"It's rotating!"
Kana was watching a video of ATP synthase.
"It's a molecular motor," Rei explained. "Proton flow makes it rotate and produce ATP."
Milia showed her notebook. "100 rotations per second"
"That fast?" Kana was surprised.
"Embedded in the mitochondrial inner membrane. The engine of life."
Rei drew a diagram. "The electron transport chain pumps protons into the intermembrane space."
"Like a pump."
"Exactly. Proton pump. Using energy to create concentration gradient."
Kana thought. "Normally it flows from high to low, but you're pumping it up the opposite way."
"Yes. But that gradient becomes the energy source."
Milia wrote an equation. "ΔG = RTln(c2/c1) + zFΔΨ"
"Chemical potential and electrical potential," Rei explained. "The difference between both is the proton-motive force."
"Difficult..." Kana murmured.
"Simply put, it's like a dam," Rei compared. "The electron transport chain pumps up water. ATP synthase is the waterwheel."
"The water drop generates power."
"Correct. Proton flow makes it rotate. That rotational energy synthesizes ATP."
Kana began to understand. "It's indirect."
"Yes. You don't make ATP directly from nutrients. First create proton gradient, then use it to make ATP."
Milia showed a note. "Chemiosmotic theory: Peter Mitchell, 1978 Nobel Prize"
"At first it wasn't believed," Rei said. "Why bother using protons?"
"Why?"
"Control and coupling," Rei explained. "Different metabolic pathways can be integrated through proton gradient."
Kana wrote in her notebook. "Like a common currency."
"Good metaphor. Proton gradient is energy's common currency."
"Same mechanism in chloroplasts?"
"Exactly. Pump protons across thylakoid membrane to make ATP."
Milia supplemented. "Bacteria too, prokaryotes too."
"All life uses this principle," Rei said. "Universal mechanism."
Kana suddenly thought. "What if the pump breaks?"
"Death," Rei said quietly. "Without ATP, life activities stop."
"That important."
"Cyanide is poison because it stops the electron transport chain. Can't create proton gradient."
Milia nodded sadly.
"But what's the efficiency?" Kana asked. "Is it perfect?"

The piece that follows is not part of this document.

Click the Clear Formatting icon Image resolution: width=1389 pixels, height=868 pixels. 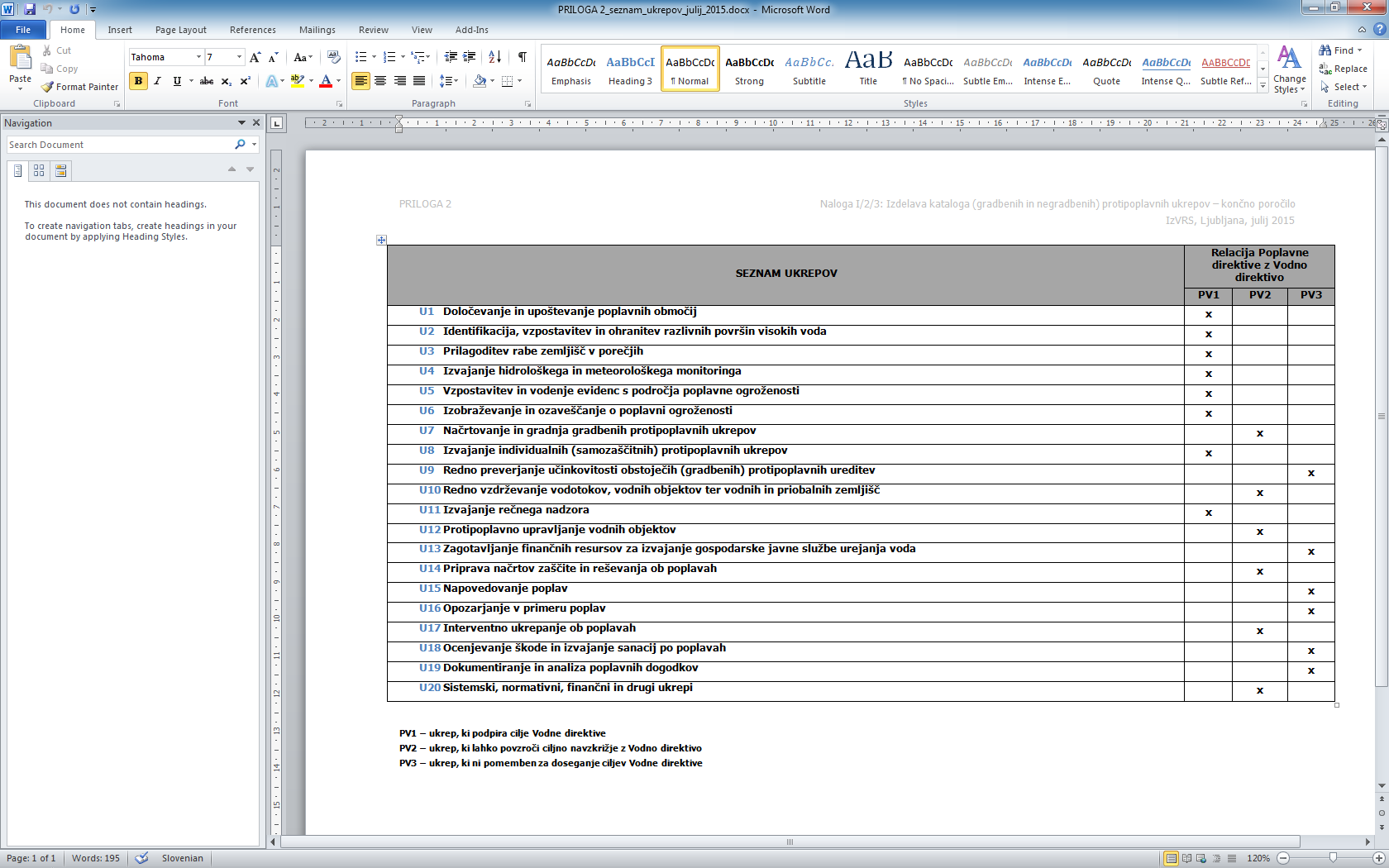(334, 57)
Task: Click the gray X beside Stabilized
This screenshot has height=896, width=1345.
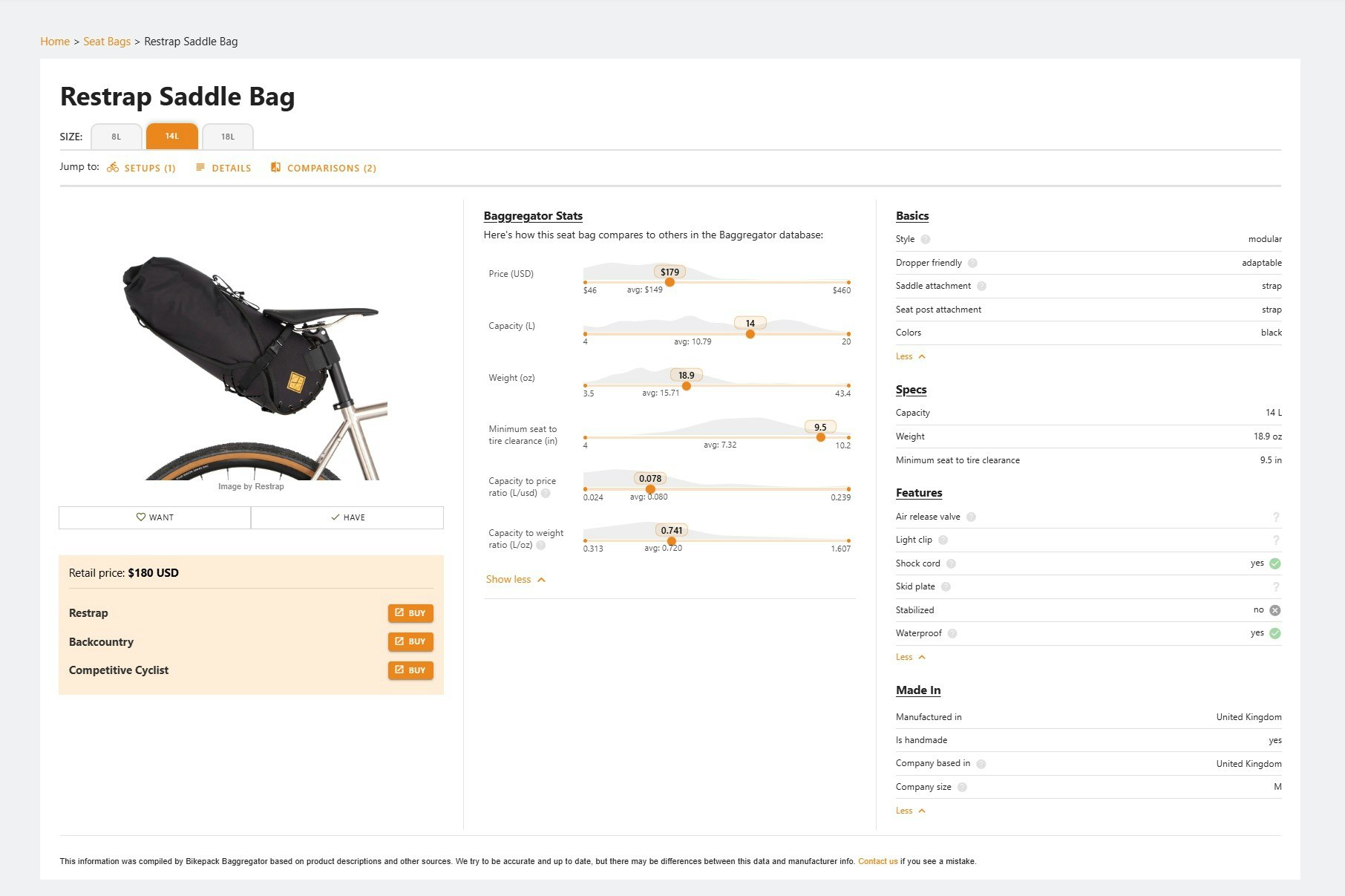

"About 40%," Rei answered. "The rest becomes heat."
"That's wasteful."
"But more efficient than car engines. And it works at room temperature."
Kana was impressed. "Amazing."
Rei continued. "ATP synthase structure is also beautiful. F1 part and F0 part."
"F1 is the head, F0 is the shaft," Milia drew.
"F0 is the proton pathway. When protons pass through, it rotates."
"That rotation transfers to F1, joining ADP and phosphate."
Kana watched the video again. "Like a machine."
"Biological machine," Rei smiled. "But more precise than artificial ones."
"It works as a single molecule?"
"Yes. One ATP synthase functions independently."
Milia showed a note. "About 300 ATP per second"
"From one molecule, that many?" Kana was surprised.
"In the whole cell, hundreds of millions per second," Rei said. "Working continuously without rest."
"The mission of proton pumps," Kana murmured.
"The mission that supports life," Rei answered.
Milia looked outside the window. Breathing. That's proof that in mitochondria throughout the body, protons are flowing and ATP synthase is rotating.
"Invisible, but I can feel it," Kana said.
"Yes. Life moves through invisible rotations."
The three sat quietly. Inside their bodies, at this very moment, trillions of proton pumps fulfill their mission. To live is to keep rotating.